Students Land Honor, Cash With Their Faith-Based Fishing Fly Startup

By Mitra Malek
Chattanooga Times Free Press, Tenn.

A company that five Lee University students launched to help impoverished people earn a living in South Asia has won a regional faith-based business competition for startups.

Remedy Flies also took home $20,000 Saturday night and has a shot at winning $50,000 next month at Elevate’s national final competition in California.

The startup, which will make fishing flies, came out ahead of seven other teams during the Southern regional contest, which was hosted by Covenant College and held at EPB.

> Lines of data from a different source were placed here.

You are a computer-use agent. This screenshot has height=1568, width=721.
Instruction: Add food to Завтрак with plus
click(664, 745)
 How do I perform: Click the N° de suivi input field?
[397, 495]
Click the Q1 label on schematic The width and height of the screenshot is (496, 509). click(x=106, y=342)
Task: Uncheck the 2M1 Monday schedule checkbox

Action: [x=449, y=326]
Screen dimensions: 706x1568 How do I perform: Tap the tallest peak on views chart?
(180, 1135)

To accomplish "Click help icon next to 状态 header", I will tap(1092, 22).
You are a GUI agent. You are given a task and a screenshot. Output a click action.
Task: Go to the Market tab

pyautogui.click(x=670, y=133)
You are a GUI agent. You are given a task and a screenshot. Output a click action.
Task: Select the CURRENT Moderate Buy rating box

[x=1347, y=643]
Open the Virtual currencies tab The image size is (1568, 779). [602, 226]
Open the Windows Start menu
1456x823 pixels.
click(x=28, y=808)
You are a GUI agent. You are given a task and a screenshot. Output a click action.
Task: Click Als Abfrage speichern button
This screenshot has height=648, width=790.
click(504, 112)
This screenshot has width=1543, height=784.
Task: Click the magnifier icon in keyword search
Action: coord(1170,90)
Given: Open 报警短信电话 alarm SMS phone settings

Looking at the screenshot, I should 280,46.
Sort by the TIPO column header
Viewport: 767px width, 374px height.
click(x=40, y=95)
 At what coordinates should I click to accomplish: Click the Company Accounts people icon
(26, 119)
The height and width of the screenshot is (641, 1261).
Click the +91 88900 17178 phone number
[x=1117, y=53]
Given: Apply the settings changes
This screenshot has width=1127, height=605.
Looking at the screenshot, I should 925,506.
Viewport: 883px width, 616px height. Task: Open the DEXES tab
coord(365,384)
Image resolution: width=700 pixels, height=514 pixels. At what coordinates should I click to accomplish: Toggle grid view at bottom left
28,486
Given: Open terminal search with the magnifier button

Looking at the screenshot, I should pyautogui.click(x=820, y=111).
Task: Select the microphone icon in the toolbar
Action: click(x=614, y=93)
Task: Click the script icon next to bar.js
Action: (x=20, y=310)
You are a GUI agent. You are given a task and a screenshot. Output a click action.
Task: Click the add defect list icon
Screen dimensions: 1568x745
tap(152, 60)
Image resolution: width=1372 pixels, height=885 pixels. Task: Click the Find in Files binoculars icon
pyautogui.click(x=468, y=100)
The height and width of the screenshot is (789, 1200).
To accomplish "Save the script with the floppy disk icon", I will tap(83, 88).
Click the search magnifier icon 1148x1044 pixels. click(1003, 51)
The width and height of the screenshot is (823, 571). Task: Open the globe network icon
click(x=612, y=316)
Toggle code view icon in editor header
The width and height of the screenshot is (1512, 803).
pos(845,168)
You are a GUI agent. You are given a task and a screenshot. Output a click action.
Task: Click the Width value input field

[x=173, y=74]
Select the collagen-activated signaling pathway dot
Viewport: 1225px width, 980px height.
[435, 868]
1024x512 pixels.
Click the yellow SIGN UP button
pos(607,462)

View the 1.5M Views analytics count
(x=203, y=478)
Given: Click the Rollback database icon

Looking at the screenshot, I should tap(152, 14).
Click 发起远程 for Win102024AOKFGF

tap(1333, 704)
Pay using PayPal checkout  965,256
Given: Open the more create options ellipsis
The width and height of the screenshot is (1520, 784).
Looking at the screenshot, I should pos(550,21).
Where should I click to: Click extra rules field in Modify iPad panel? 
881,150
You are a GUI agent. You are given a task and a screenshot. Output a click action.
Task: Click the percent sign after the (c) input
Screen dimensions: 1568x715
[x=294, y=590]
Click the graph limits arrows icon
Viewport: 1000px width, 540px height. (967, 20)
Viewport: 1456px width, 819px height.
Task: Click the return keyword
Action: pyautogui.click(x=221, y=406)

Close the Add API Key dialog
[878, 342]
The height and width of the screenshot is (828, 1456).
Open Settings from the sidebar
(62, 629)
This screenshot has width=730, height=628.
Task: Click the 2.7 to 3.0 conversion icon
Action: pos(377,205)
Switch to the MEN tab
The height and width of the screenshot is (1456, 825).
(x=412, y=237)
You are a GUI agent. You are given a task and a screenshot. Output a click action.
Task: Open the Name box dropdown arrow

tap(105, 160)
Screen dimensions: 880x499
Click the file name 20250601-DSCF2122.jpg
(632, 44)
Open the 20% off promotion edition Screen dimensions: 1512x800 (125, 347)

“One of the biggest things for us is that our business model is helping the poorest of the poor,” said Caroline Campbell, Remedy Flies president and a senior at Lee University.

Remedy Flies plans to train and hire workers in Cambodia and Nepal, while educating their children and supporting the work of local churches. This is possible through the company’s partnership with People for Care and Learning, a nonprofit organization in Cleveland dedicated to serving the poor.

According to Remedy Flies, market conditions show there aren’t enough fishing flies being made to meet current demand, and even more flies will be in demand in coming years. The startup is partnering with Rainy’s Flies to help fill their current supply shortage, with plans to grow from there.

It has secured $20,000 from People for Care and Learning, or PCL, and $10,000 from First Baptist Cleveland, Campbell said. Production is expected to begin in September.

The startup projects its first-year revenue will be $500,000 with net income of $200,000.

It projects second-year revenue will be $1 million with $300,000 in net income, and third-year revenue will be just under $3 million with net income of $591,000.

Telos Ventures, an early-stage venture capital fund based in Silicon Valley, created the Elevate competition centered around God. It’s believed to be the first of its kind. The competitors had to be living out their faith through their business plans.

Remedy Flies will face off April 18 against Infinurja from University of Arizona, which provides customers with products that can help them generate their own electricity using waste material; Rapid SOS of Harvard Business School, which created technology for emergency communication; and a third startup to be determined this week.

Enoch Elwell, who was one of the South competition’s preliminary judges, said the student pitches he saw Saturday were on par with presentations he’s seen associated with accelerators.

All eight companies that presented Saturday had well-developed ideas that were financially viable, said Anthony Tucker, who coordinated the South competition.

Campbell said it will be satisfying to use her business and finance knowledge to help people in need get sustainable jobs.

“I would encourage other student entrepreneurs to seek out opportunities such as Elevate,” Campbell, 22, said. “If you can identify a need in the marketplace, why not have a Christian entrepreneur fill that need?”